-- Task material follows --
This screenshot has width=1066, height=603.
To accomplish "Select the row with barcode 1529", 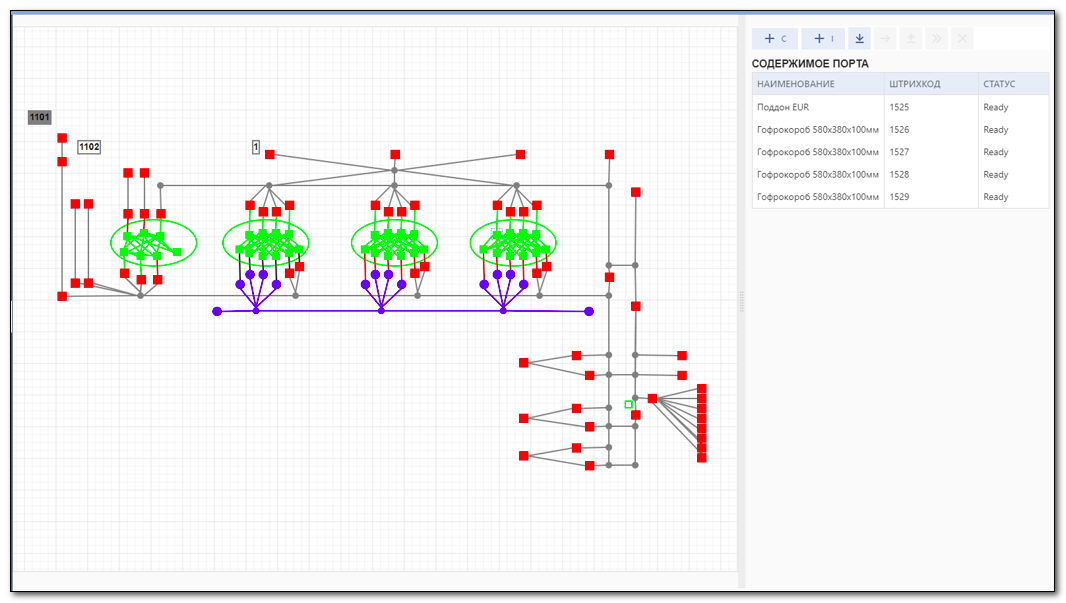I will (x=900, y=196).
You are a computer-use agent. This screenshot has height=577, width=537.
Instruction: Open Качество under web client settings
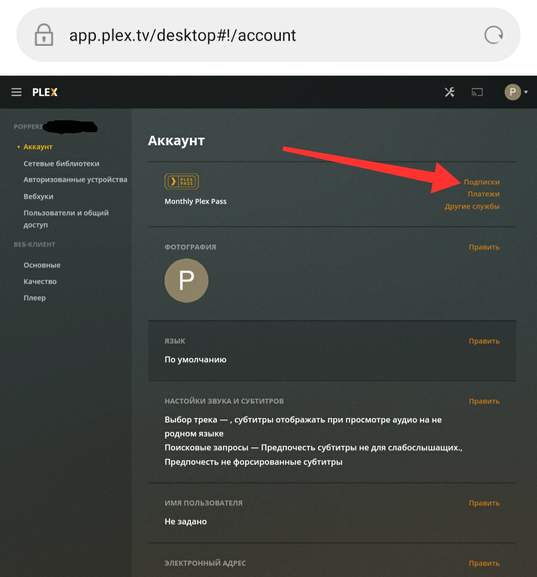tap(40, 282)
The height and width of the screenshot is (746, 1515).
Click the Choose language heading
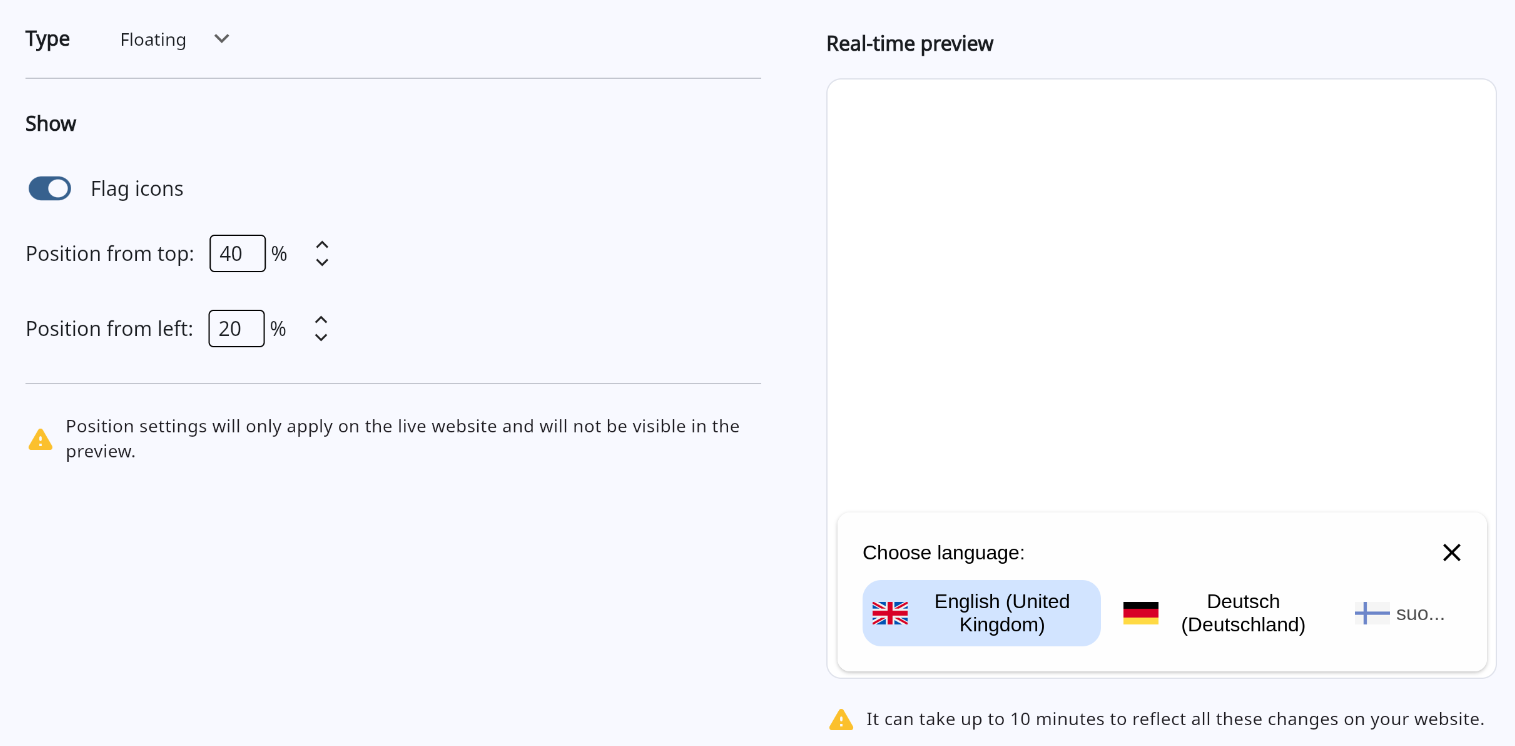click(x=943, y=553)
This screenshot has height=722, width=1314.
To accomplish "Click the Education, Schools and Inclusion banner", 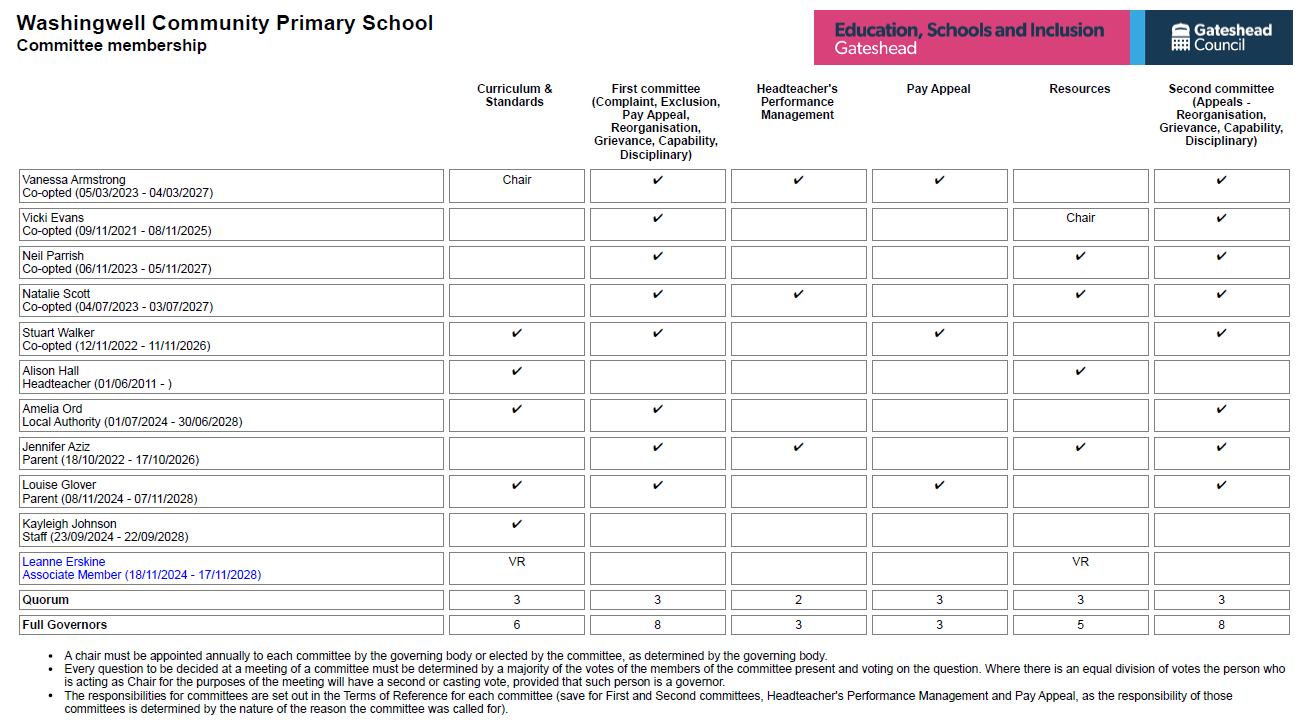I will pyautogui.click(x=969, y=38).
-- Task material concluded --
* Exercise prompt: Copy out each line of the entries that holds "This".

* Written solution:
This screenshot has width=1066, height=603.
You are a computer-use agent. This screenshot has height=577, width=537.
This screenshot has height=722, width=1314.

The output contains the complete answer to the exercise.